[Text]:
....................
March 09, 2020
The following remarks were delivered on March 5, 2020 by Alfred Münzer at the US Holocaust Memorial Museum as part of a public program about the Chinese government's systematic persecution of the Uyghur people and other Muslim minorities on the basis of their religion and ethnicity.
I am a survivor of the Holocaust and a volunteer at the US Holocaust Memorial Museum. Sadly, the Holocaust did not spell an end to prejudice and hate or to mass atrocities and genocide. I deeply appreciate the work of the US Holocaust Memorial Museum and the Simon-Skjodt Center for the Prevention of Genocide to call attention to new threats to the lives of minority populations like the one faced by Uyghurs in China and to remind the world of the solemn pledge made after the Holocaust, “Never Again.”
I was born in the Nazi-occupied Netherlands. And I am only able to stand before you today because a Dutch-Indonesian family and their Indonesian Muslim nanny risked their lives to rescue a 9-month-old Jewish baby. Tolé Madna, the three Madna children, and their nanny, Mima Saïna, cared for me and protected me from the Nazis for three long years. They shared their meager food allowance with me because I did not legally exist and was not entitled to ration coupons. They made sure I did not ever come near a window for fear that passersby might see a very different looking child. I slept in Mima’s bed and she kept a knife under her pillow vowing to kill any Nazi who might come to get me. But what I remember most, is being surrounded by love and laughter.
....................
[A series of records]:

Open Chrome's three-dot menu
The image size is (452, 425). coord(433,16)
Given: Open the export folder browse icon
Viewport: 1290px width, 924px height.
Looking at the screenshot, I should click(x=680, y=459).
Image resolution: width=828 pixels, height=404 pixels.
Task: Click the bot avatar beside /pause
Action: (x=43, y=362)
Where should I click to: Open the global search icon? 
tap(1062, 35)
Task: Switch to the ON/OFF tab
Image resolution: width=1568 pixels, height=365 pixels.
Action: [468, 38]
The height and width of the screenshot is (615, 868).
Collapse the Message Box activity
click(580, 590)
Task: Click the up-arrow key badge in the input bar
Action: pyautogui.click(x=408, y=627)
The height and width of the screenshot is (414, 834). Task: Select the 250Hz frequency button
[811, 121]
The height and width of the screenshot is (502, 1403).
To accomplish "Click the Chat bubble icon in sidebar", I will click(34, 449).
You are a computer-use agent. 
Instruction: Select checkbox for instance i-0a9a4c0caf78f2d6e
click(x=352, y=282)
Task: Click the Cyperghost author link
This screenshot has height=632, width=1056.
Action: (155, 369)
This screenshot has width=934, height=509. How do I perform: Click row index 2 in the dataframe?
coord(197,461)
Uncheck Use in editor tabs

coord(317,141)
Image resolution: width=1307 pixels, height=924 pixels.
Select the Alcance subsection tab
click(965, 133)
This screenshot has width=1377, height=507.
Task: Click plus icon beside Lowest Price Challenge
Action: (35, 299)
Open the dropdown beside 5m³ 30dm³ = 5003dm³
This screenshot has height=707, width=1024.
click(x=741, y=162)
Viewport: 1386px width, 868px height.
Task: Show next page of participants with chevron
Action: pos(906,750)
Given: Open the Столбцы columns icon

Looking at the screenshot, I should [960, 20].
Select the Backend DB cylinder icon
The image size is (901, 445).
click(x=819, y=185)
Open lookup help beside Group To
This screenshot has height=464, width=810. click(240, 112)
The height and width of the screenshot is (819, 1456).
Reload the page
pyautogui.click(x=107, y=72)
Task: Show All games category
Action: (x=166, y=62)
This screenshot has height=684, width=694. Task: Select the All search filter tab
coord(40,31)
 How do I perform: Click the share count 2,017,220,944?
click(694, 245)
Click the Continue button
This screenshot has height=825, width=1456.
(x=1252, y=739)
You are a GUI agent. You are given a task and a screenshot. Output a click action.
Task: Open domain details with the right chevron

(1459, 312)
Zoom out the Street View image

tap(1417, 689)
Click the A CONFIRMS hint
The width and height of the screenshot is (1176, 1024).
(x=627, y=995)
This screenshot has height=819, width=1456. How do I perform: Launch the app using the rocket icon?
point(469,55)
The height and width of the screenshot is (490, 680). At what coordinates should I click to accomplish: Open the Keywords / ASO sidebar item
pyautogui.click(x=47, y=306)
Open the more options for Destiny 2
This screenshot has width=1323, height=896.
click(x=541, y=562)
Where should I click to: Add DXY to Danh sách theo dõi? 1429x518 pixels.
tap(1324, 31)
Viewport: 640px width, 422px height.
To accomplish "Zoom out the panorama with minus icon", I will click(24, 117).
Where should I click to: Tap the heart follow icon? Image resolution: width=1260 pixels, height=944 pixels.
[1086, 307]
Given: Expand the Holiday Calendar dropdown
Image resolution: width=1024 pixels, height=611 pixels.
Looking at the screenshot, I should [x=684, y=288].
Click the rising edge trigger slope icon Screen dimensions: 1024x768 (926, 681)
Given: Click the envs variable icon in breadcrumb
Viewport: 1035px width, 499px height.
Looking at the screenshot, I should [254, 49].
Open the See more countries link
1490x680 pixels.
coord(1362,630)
....................
[Short exercise A]: Arrange the records as a Markdown table with the columns "Row" and "Line", starting at the beginning of the records and going on through the line with "This screenshot has height=464, width=810.". Leave out blank lines.
[Short exercise B]: Pick up the Holocaust survivor's remarks after the last sentence shown and continue them.
These records bear no relation to the Holocaust survivor's remarks.

[Reply A]:
| Row | Line |
|---|---|
| 1 | Open Chrome's three-dot menu |
| 2 | The image size is (452, 425). coord(433,16) |
| 3 | Given: Open the export folder browse icon |
| 4 | Viewport: 1290px width, 924px height. |
| 5 | Looking at the screenshot, I should click(x=680, y=459). |
| 6 | Image resolution: width=828 pixels, height=404 pixels. |
| 7 | Task: Click the bot avatar beside /pause |
| 8 | Action: (x=43, y=362) |
| 9 | Where should I click to: Open the global search icon?  |
| 10 | tap(1062, 35) |
| 11 | Task: Switch to the ON/OFF tab |
| 12 | Image resolution: width=1568 pixels, height=365 pixels. |
| 13 | Action: [468, 38] |
| 14 | The height and width of the screenshot is (615, 868). |
| 15 | Collapse the Message Box activity |
| 16 | click(580, 590) |
| 17 | Task: Click the up-arrow key badge in the input bar |
| 18 | Action: pyautogui.click(x=408, y=627) |
| 19 | The height and width of the screenshot is (414, 834). Task: Select the 250Hz frequency button |
| 20 | [811, 121] |
| 21 | The height and width of the screenshot is (502, 1403). |
| 22 | To accomplish "Click the Chat bubble icon in sidebar", I will click(34, 449). |
| 23 | You are a computer-use agent.  |
| 24 | Instruction: Select checkbox for instance i-0a9a4c0caf78f2d6e |
| 25 | click(x=352, y=282) |
| 26 | Task: Click the Cyperghost author link |
| 27 | This screenshot has height=632, width=1056. |
| 28 | Action: (155, 369) |
| 29 | This screenshot has width=934, height=509. How do I perform: Click row index 2 in the dataframe? |
| 30 | coord(197,461) |
| 31 | Uncheck Use in editor tabs |
| 32 | coord(317,141) |
| 33 | Image resolution: width=1307 pixels, height=924 pixels. |
| 34 | Select the Alcance subsection tab |
| 35 | click(965, 133) |
| 36 | This screenshot has width=1377, height=507. |
| 37 | Task: Click plus icon beside Lowest Price Challenge |
| 38 | Action: (35, 299) |
| 39 | Open the dropdown beside 5m³ 30dm³ = 5003dm³ |
| 40 | This screenshot has height=707, width=1024. |
| 41 | click(x=741, y=162) |
| 42 | Viewport: 1386px width, 868px height. |
| 43 | Task: Show next page of participants with chevron |
| 44 | Action: pos(906,750) |
| 45 | Given: Open the Столбцы columns icon |
| 46 | Looking at the screenshot, I should [960, 20]. |
| 47 | Select the Backend DB cylinder icon |
| 48 | The image size is (901, 445). |
| 49 | click(x=819, y=185) |
| 50 | Open lookup help beside Group To |
| 51 | This screenshot has height=464, width=810. click(240, 112) |

[Reply B]:
My sisters, Eva and Leah did not share my good fortune. They had been entrusted to a different family but were betrayed and denounced to the Nazis and killed in Auschwitz. They were 7 and 5, two of 1.5 million children killed in the Holocaust.
My parents too were deported. My father was liberated 75 years ago by the US Army but succumbed two months later to the effects of starvation and lies buried in the former Ebensee concentration camp.
My mother survived twelve concentration camps and I was reunited with her in August 1945. It’s the first clear memory I have. I was asleep in one of the rooms in the back of the house when my one of the Madna children, Dewie Madna, came to get me and carried me into the living room where the whole family was gathered in a circle. I was cranky and unhappy at being awakened and so they did what you do with a cranky child, they passed me from one lap to the next. But there was one lap I refused to sit in. One woman, I kept pushing away. That woman was my own mother. She was a complete stranger. My mother was Mima Saïna.
Mima Saïna could not read or write and did not speak the Dutch language, only the language of her native Indonesia. But Mima Saïna had a heart of gold and cared for this Jewish baby as if it were her own. People asked Tolé Madna why he risked the lives of his family to take in a Jewish baby. His response was a simple, “What else was I to do?”
I have very few memories of Mima Saïna. But a few years ago I shared the story of my rescue by the Madna family with a group of students from Indonesia and told them that the only memory I had of Mima was a lullaby she used to sing to me and it was called "Nina Bobo." And suddenly the entire group began to sing "Nina Bobo" in perfect unison and young men and women then came up to me and embraced me and said, “we are family.”
Those simple eloquent words, “we are family,” describe why we are all here today. It is to foster a world where no one is viewed as “the other” and a world that celebrates our common humanity.
Thank you.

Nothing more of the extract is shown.